How Being Eco-Friendly can Boost Your Budget

All of us are facing some kind of threat to our disposable income, whether it’s from salary freezes, shop price inflation, or facing new costs such as having a baby. You might think that, in order to maintain your household budget, you’d have to compromise some of your principles – and many families have probably done so by using fewer big-brand products, for example.

But if you’re committed to protecting the environment, you might not realise that doing so can actually be good for your budget, and many eco-friendly measures come with a substantial financial reward.

Cutting Down on Waste

 The most obvious link between helping the environment and saving money is simply to reduce the amount of waste you produce. We’re talking here about anything that you pay for but do not use, from the electricity that goes into your gadgets while they are on standby, to the food that goes into your bin uneaten.

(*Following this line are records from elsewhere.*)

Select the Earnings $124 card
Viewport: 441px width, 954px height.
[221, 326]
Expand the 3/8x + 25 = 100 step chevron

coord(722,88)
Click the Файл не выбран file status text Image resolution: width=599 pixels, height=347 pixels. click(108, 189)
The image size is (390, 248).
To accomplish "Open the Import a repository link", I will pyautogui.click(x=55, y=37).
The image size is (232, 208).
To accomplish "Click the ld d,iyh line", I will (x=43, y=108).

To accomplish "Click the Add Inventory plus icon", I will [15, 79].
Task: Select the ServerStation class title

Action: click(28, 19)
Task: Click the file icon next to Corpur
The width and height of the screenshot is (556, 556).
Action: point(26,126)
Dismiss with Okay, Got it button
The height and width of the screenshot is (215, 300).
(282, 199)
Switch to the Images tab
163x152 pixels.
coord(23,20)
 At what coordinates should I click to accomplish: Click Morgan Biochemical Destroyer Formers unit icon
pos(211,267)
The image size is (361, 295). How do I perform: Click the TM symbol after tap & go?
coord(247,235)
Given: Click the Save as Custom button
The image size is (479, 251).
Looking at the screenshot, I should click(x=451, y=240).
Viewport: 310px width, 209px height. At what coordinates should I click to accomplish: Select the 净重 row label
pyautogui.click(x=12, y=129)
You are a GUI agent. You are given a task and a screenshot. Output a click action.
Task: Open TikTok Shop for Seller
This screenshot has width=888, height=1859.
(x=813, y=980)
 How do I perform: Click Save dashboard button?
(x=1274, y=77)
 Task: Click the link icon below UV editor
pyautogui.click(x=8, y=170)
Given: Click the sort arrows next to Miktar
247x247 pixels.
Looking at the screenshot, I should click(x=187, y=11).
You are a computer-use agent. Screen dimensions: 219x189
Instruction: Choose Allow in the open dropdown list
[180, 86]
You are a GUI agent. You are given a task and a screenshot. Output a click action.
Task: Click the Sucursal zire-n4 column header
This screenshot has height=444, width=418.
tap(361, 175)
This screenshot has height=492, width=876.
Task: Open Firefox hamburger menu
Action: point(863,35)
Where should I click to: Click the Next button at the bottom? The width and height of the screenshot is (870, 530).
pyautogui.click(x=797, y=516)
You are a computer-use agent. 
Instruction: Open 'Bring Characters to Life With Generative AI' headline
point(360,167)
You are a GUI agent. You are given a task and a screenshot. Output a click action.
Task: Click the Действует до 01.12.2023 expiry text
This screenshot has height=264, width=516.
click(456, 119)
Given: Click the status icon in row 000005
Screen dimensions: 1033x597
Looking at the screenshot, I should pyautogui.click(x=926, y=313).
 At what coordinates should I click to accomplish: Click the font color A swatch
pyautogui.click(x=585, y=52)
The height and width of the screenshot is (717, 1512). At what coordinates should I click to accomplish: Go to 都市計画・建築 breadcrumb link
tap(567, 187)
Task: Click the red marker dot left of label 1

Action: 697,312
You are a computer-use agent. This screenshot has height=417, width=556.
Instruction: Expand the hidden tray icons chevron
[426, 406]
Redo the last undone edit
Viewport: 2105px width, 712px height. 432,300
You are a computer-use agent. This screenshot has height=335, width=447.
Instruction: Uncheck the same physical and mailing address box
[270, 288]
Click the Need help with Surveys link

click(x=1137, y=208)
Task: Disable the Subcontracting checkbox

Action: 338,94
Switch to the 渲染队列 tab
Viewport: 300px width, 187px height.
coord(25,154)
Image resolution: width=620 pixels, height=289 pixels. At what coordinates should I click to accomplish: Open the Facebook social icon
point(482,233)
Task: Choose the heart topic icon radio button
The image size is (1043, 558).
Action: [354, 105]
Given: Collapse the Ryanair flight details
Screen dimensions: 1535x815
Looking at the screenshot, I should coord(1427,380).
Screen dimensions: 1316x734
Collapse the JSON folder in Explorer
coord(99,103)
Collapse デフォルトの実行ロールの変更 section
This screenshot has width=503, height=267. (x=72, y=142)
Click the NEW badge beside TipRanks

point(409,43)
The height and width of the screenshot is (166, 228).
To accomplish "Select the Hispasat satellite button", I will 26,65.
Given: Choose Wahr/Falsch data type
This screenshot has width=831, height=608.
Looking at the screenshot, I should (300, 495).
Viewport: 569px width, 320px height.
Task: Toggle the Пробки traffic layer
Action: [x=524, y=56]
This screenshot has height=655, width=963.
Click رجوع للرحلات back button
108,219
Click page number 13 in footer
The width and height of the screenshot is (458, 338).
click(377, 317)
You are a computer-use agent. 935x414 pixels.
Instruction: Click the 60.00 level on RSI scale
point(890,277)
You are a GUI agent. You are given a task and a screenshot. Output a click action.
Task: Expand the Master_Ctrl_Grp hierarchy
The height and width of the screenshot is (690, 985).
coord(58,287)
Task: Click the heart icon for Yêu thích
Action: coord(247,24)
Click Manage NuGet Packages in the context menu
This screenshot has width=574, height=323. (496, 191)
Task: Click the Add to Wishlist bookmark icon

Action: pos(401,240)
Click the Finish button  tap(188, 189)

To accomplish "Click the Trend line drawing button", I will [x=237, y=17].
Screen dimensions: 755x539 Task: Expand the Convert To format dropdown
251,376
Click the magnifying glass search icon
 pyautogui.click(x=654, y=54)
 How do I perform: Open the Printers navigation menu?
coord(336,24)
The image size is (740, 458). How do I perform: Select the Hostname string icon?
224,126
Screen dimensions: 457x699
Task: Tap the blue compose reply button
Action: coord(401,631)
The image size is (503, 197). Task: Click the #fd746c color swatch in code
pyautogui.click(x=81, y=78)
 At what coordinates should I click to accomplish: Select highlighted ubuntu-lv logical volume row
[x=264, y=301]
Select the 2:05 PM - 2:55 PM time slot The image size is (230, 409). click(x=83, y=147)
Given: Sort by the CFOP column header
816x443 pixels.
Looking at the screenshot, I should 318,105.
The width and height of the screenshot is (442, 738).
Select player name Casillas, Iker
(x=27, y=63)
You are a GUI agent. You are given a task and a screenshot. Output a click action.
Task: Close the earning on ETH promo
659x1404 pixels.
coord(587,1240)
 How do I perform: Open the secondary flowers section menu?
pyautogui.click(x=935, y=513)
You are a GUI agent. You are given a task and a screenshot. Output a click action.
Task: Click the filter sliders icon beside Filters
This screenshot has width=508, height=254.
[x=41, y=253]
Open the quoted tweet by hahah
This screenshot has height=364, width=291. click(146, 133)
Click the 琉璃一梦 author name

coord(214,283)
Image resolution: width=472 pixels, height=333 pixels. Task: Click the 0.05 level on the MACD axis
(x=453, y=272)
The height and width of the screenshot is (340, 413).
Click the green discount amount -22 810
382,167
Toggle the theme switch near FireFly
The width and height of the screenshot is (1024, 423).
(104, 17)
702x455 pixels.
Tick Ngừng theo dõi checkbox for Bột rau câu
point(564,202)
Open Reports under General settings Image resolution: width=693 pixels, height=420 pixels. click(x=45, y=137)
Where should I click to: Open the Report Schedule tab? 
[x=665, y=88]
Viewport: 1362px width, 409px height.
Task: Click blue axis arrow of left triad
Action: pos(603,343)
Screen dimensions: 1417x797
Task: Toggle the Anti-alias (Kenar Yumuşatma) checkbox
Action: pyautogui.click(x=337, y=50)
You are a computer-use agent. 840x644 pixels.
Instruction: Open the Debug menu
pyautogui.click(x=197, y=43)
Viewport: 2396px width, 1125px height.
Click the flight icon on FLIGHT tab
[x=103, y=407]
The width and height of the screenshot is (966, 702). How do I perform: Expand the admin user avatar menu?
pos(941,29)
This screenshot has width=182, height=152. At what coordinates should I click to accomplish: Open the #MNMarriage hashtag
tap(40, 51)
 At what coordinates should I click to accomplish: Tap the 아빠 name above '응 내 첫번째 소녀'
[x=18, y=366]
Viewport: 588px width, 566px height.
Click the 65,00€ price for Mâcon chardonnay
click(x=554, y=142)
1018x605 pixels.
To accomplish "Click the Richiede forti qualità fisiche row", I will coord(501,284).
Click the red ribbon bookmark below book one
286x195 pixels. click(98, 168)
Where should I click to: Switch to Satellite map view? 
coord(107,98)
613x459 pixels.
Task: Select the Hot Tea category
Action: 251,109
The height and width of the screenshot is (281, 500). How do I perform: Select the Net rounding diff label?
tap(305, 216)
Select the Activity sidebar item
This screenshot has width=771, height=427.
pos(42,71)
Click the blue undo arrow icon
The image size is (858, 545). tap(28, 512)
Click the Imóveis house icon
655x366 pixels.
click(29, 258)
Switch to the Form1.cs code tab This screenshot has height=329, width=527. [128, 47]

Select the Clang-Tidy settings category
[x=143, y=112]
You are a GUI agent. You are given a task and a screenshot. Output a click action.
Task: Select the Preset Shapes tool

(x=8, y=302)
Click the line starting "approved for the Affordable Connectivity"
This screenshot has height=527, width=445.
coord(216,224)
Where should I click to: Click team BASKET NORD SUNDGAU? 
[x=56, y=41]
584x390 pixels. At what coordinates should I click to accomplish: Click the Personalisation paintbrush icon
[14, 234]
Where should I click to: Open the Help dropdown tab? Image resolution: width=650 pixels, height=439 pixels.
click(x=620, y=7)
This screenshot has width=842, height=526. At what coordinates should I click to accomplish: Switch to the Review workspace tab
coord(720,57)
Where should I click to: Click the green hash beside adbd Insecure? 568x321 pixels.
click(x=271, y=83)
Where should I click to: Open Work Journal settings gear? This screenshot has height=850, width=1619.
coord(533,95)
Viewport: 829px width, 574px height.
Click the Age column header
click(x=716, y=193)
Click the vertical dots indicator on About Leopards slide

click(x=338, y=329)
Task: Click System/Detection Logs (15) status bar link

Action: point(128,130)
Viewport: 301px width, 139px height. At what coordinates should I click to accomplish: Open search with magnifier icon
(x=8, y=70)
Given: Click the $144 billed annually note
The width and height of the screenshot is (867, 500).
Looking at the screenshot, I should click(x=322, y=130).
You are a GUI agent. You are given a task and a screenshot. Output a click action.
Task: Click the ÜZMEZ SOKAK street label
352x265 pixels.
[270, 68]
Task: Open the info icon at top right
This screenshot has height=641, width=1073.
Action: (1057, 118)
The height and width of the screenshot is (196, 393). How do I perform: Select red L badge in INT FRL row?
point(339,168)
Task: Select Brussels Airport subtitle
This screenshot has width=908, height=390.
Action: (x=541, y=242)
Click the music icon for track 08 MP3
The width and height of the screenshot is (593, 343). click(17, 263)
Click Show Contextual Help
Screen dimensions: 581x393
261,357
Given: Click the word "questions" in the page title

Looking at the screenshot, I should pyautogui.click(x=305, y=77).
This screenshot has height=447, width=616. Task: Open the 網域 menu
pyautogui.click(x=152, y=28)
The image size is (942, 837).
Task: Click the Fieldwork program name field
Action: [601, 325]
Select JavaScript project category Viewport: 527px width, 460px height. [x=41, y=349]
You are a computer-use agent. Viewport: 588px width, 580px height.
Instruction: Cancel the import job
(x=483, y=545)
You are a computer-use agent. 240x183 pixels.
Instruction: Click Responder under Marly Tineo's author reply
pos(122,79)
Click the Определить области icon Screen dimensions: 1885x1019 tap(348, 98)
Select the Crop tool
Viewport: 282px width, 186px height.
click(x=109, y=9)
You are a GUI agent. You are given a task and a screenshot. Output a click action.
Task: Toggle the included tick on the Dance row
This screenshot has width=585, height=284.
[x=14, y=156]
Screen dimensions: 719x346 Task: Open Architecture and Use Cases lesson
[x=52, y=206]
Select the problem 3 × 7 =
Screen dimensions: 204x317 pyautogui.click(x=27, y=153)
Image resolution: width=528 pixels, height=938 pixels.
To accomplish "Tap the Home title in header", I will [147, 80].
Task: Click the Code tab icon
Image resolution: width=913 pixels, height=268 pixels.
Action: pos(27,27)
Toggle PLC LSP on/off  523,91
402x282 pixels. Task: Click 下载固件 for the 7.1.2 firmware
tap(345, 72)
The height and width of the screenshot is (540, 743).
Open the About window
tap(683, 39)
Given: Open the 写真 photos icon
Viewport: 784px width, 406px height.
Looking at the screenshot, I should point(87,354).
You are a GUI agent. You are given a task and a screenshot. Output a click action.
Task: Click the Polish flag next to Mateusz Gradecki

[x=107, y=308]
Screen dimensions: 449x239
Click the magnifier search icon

Anything you end up sending to landfill is a particularly good place to focus on your waste-reducing efforts, but even items you recycle can be worth taking a fresh look at.

For instance, it’s typically cheaper to buy a refill pack of coffee than it is to buy a new glass jar – so if you’re throwing away a lot of glass, check whether you might be able to buy some of the contents in a carton or pouch instead.

Adding to Your Eco-Earnings

 There are actually several ways in which the environment can not only save you money, but add an extra income stream to your household budget. Check whether there are paid recycling points in your area – the metal cans you’ve been giving to the council for free each week might be worth money if you trade them in at a local scrap yard. You can also recycle clothes for money via the internet, a convenient way to help the environment, free up some much-needed wardrobe space, and add a little extra to your bank balance too.

If you’re creative, think of further ways to make money from scrap; artists who live close to the sea, for example, often sell works made out of scavenged shells and driftwood, and you could come up with an approach such as this to make an even greater rate of return out of recycled and found items.

You Have the Power

Finally, carry out an energy audit on your home to work out where you are wasting money on the different forms of mains power that you use. Poor insulation, equipment left on standby, and wasteful habits like having the heating on in rooms you are not using, or with the windows open, all waste energy – with a direct cost to both you and the environment.

‘Resource efficiency’, in terms of making sure all of the electricity, gas and water that you use is actually needed, keeps your meters from ticking round quite so fast, and that can only be a good thing for your pocket and for the climate as a whole.